Due aziende di Livigno, Mottolino e Lungo Livigno, hanno fatto da pionieri sulla via di Marco Polo e rivolgendosi alla Fondazione Italia Cina, fondata da Cesare Romiti per aiutare le aziende italiane ad oltrepassare la muraglia cinese evitando tanti ostacoli nell’insediarsi, hanno depositato il loro logo con tanto di certificazione del governo cinese sulla piattaforma nella quale pescano i tour operator cinesi.

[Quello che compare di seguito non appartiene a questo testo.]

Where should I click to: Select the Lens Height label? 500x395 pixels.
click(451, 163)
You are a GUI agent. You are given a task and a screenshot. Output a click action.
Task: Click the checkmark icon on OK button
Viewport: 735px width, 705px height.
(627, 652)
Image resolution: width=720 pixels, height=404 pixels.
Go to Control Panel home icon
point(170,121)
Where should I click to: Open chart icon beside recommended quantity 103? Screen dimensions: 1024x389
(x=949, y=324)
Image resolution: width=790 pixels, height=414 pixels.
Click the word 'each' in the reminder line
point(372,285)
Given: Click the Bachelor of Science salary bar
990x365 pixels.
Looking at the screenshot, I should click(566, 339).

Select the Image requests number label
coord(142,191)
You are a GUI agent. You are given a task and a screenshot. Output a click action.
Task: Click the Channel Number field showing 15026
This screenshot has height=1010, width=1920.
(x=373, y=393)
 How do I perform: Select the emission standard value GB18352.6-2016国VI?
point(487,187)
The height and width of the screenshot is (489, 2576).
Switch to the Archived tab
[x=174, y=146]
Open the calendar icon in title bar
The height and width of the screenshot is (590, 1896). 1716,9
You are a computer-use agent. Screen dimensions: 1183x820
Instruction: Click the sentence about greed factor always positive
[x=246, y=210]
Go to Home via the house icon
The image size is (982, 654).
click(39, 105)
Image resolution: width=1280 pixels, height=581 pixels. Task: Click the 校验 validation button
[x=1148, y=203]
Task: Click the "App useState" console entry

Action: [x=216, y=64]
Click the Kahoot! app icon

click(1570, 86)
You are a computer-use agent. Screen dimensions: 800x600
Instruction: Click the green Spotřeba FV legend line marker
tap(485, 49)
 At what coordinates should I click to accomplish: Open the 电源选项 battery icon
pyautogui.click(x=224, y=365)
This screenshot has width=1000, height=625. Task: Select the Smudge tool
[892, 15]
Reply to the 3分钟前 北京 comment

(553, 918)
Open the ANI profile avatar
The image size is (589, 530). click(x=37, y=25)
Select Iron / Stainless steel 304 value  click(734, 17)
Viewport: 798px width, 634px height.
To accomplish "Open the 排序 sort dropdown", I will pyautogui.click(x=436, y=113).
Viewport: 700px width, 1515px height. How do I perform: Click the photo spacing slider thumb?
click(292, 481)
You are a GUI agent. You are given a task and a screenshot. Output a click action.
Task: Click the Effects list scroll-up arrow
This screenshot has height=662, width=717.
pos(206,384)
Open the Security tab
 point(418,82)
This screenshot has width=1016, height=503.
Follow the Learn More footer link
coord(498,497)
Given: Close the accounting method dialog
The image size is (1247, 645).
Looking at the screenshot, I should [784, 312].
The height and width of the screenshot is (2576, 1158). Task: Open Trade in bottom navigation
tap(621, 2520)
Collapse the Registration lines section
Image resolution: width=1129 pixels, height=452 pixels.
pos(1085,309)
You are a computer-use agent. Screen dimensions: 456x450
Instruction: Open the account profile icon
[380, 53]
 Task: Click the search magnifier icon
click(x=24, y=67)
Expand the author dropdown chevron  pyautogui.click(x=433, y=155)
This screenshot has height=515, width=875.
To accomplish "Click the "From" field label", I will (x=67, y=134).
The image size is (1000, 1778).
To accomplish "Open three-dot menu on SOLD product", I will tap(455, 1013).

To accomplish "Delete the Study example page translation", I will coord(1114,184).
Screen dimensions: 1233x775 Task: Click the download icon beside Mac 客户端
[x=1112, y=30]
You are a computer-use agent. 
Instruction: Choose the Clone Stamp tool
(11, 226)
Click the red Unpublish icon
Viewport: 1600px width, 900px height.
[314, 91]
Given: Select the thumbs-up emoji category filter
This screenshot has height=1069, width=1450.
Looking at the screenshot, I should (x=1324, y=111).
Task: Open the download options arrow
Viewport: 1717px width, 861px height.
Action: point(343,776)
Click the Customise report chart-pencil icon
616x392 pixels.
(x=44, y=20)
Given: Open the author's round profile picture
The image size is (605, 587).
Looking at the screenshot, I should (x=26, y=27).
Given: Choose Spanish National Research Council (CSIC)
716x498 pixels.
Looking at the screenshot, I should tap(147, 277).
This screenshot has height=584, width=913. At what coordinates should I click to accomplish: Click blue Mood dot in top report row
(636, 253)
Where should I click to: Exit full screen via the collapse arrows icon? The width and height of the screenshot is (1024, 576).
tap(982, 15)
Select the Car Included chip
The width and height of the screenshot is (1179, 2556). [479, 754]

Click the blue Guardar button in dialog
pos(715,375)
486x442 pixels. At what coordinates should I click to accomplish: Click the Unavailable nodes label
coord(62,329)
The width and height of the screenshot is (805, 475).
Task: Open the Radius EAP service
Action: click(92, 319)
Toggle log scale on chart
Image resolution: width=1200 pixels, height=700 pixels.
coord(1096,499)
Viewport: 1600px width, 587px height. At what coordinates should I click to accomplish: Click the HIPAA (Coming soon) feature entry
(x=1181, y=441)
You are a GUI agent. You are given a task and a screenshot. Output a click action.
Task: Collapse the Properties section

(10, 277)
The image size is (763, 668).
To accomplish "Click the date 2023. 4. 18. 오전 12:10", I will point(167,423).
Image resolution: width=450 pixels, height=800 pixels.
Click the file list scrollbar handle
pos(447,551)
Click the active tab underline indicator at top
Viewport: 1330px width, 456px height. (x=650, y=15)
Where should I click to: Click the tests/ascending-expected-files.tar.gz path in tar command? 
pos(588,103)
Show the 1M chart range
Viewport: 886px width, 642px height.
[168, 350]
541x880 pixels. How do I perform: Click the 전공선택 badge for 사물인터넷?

«L’abbiamo fatto per evitare che qualcuno ci rubasse il logo», spiega l’amministratore delegato di Mottolino, Marco Rocca. La strada da fare è ancora lunga anche perché la concorrenza si è già mossa. Ad esempio, le scuole sci del Canada hanno già inviato i loro maestri a insegnare in Cina, curando anche la formazione dei maestri di sci locali. Nella terra della seta amano lo sci, visto che sono 12 milioni gli appassionati, che per la maggior parte sciano negli impianti indoor del loro Paese, sognando però le piste americane, canadesi o svizzere perché, come hanno rivelato gli operatori presenti al convegno di Livigno, «per i cinesi le Alpi sono in Svizzera. Per prepararsi alle Olimpiadi invernali di Pechino 2022, saranno 300 milioni gli atleti che lo Stato vuole formare - rivelano gli operatori della Fondazione Italia Cina -. La meta privilegiata dai cinesi è il Giappone, poi dalla Olimpiadi invernali di Corea ha scoperto i tracciati di quel Paese. Amano le città d’arte e, a seguire, l’intera filiera di un prodotto». Proprio per il fatto che le Olimpiadi invernali possano essere un’incredibile calamita per i cinesi, Livigno cerca di scoprire questo nuovo bacino turistico.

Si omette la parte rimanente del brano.